Your objective: Task for the records below: please copy exactly, and only, the lines from the one containing "Image resolution: width=1356" to the last line, both included, leaving out the pictures.

Supplied data Start Marker

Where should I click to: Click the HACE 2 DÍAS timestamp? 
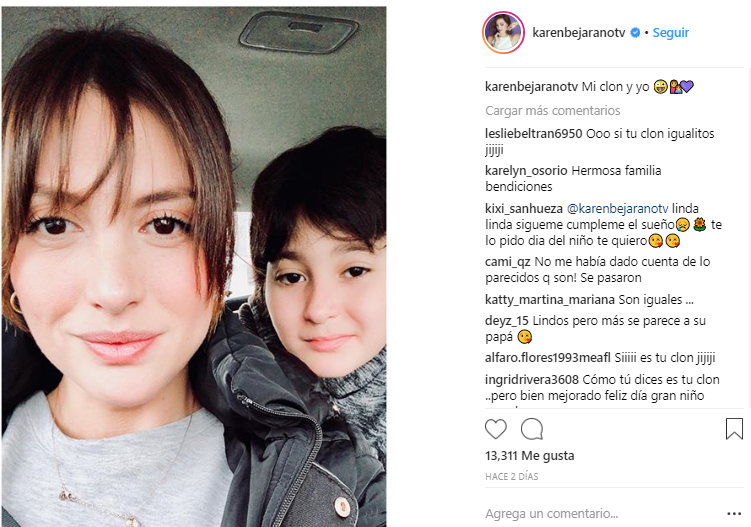pos(512,477)
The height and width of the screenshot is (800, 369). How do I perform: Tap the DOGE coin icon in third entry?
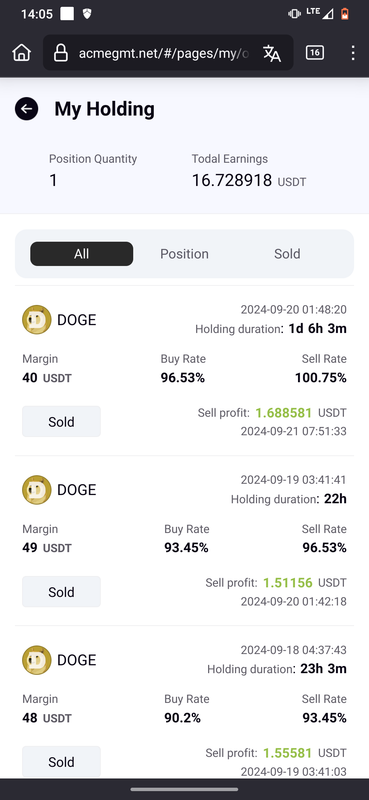tap(37, 660)
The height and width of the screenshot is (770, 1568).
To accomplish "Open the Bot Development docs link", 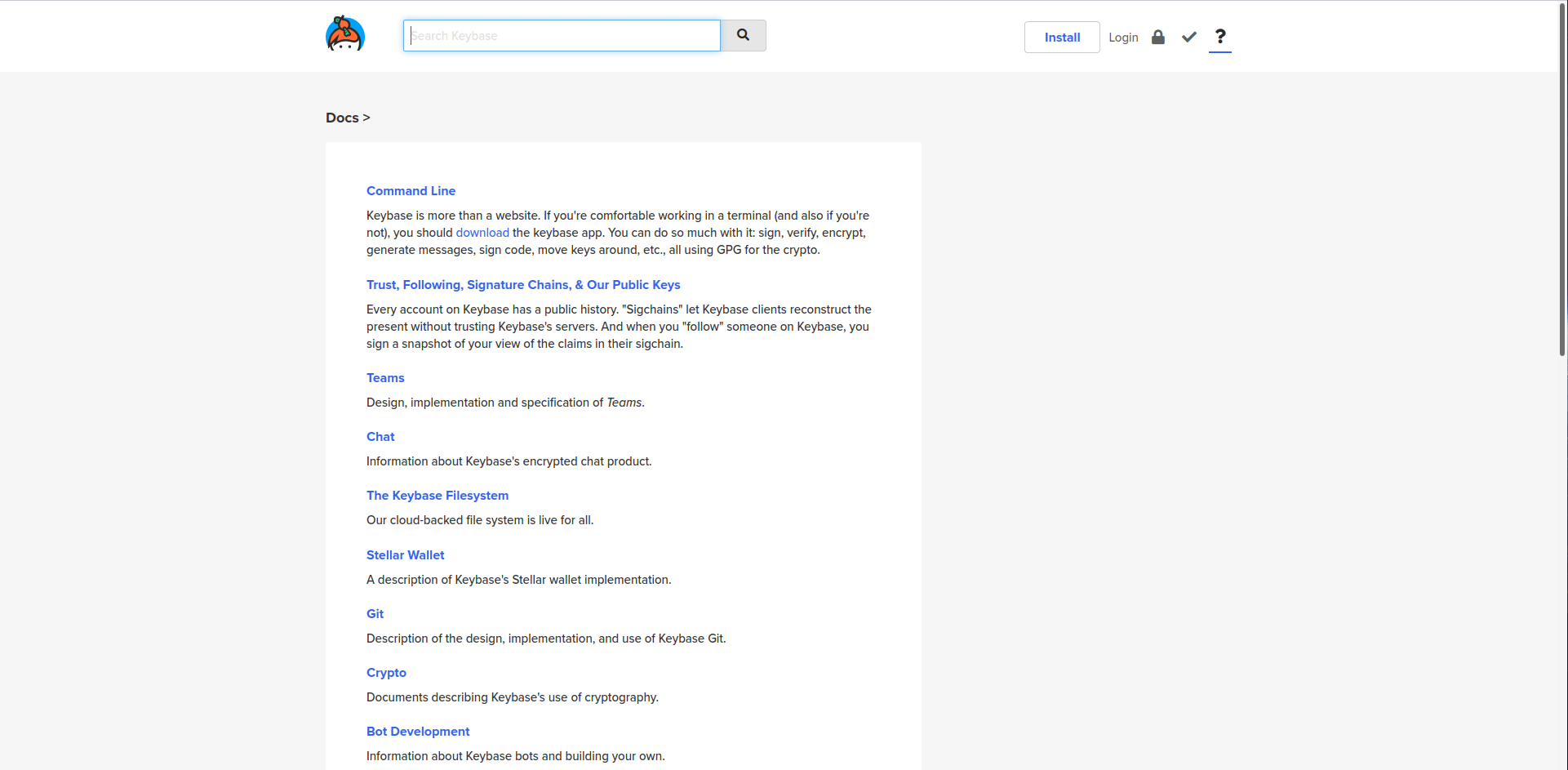I will 418,732.
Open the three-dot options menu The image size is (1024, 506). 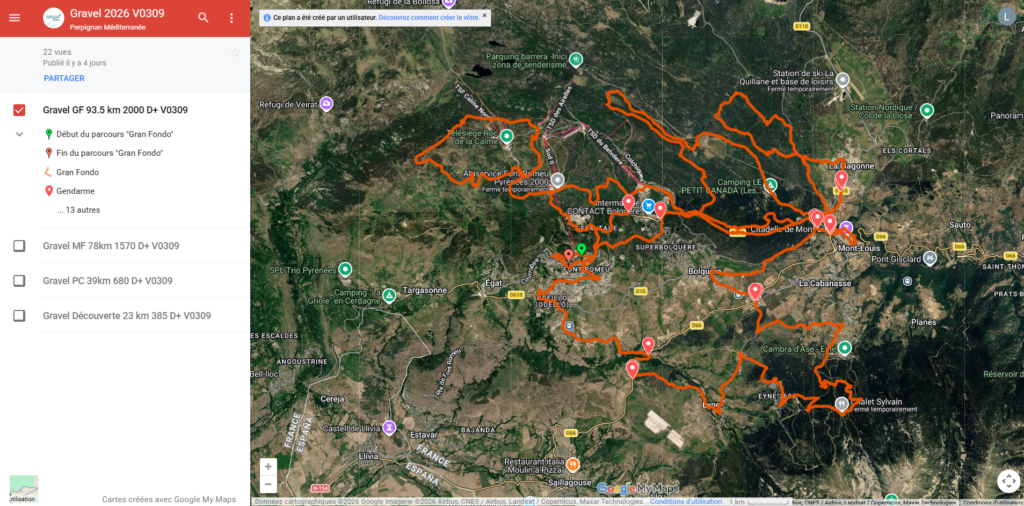click(231, 18)
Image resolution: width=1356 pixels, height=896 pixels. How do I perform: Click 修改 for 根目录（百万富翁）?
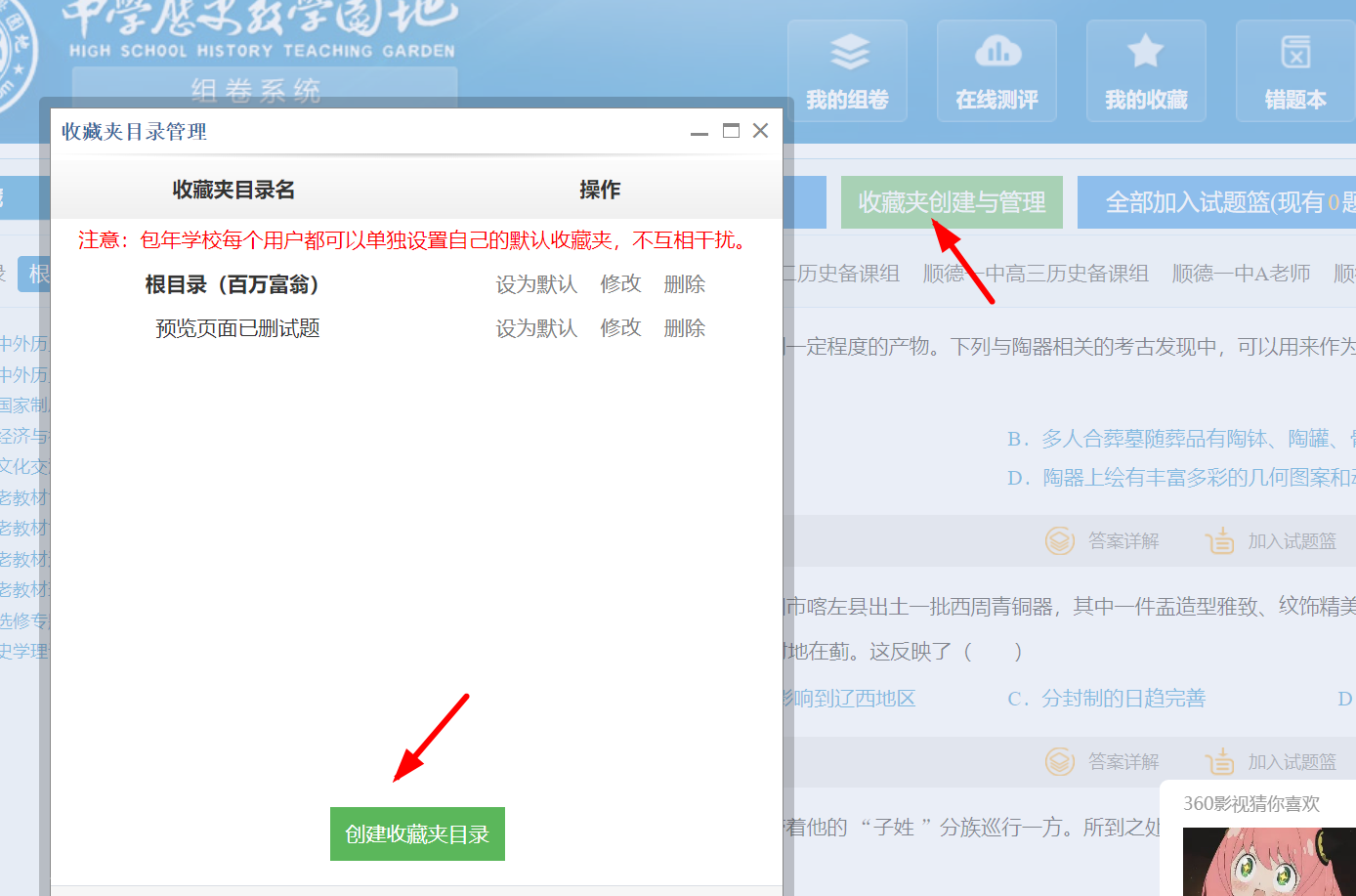click(x=620, y=284)
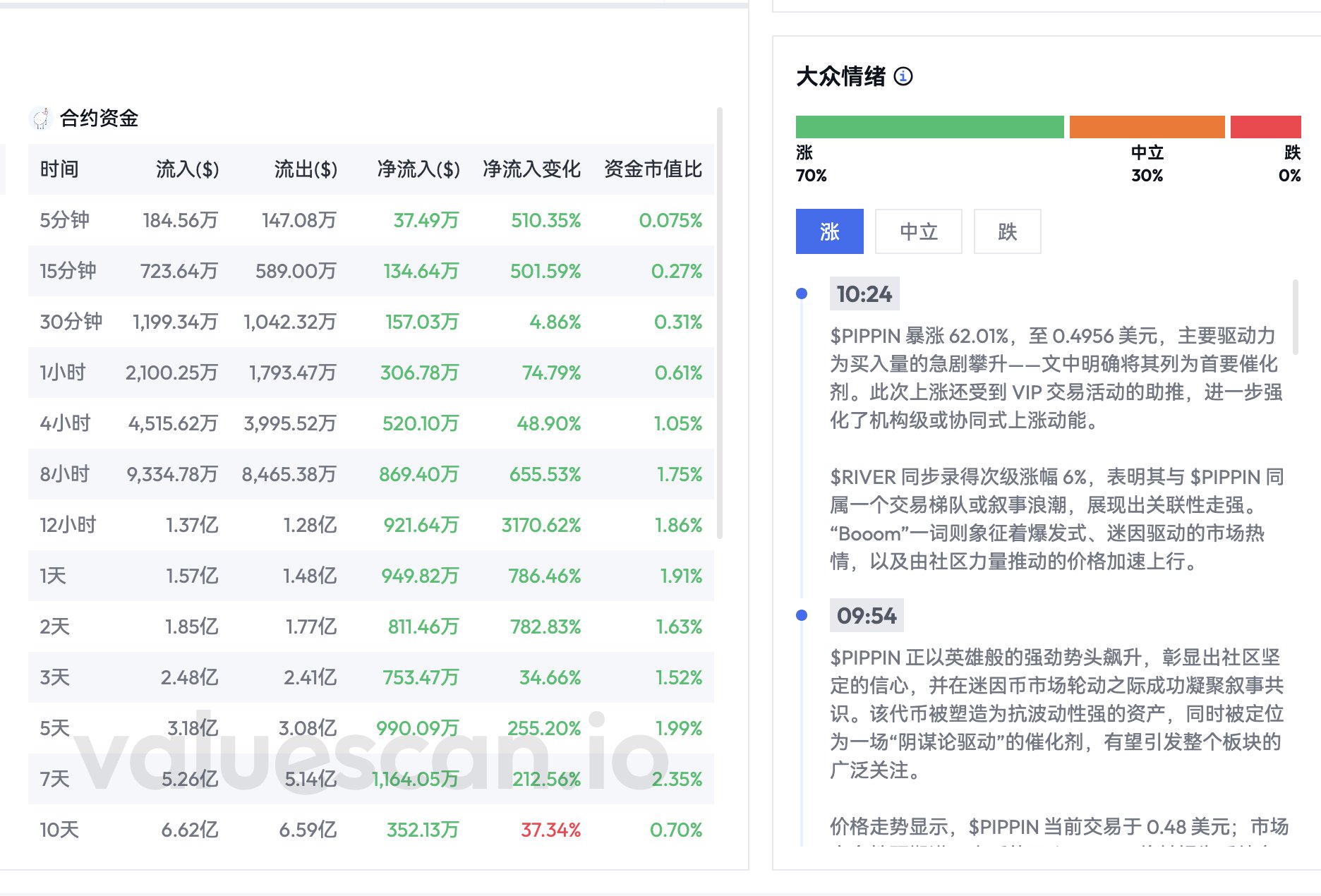The image size is (1321, 896).
Task: Click the 净流入变化 column header
Action: click(531, 169)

Supplied data End Marker

Output for this task:
Image resolution: width=1356 pixels, height=896 pixels. How do I perform: Click 修改 for 根目录（百万富翁）?
click(x=620, y=284)
The image size is (1321, 896).
Task: Click the 净流入变化 column header
Action: click(531, 169)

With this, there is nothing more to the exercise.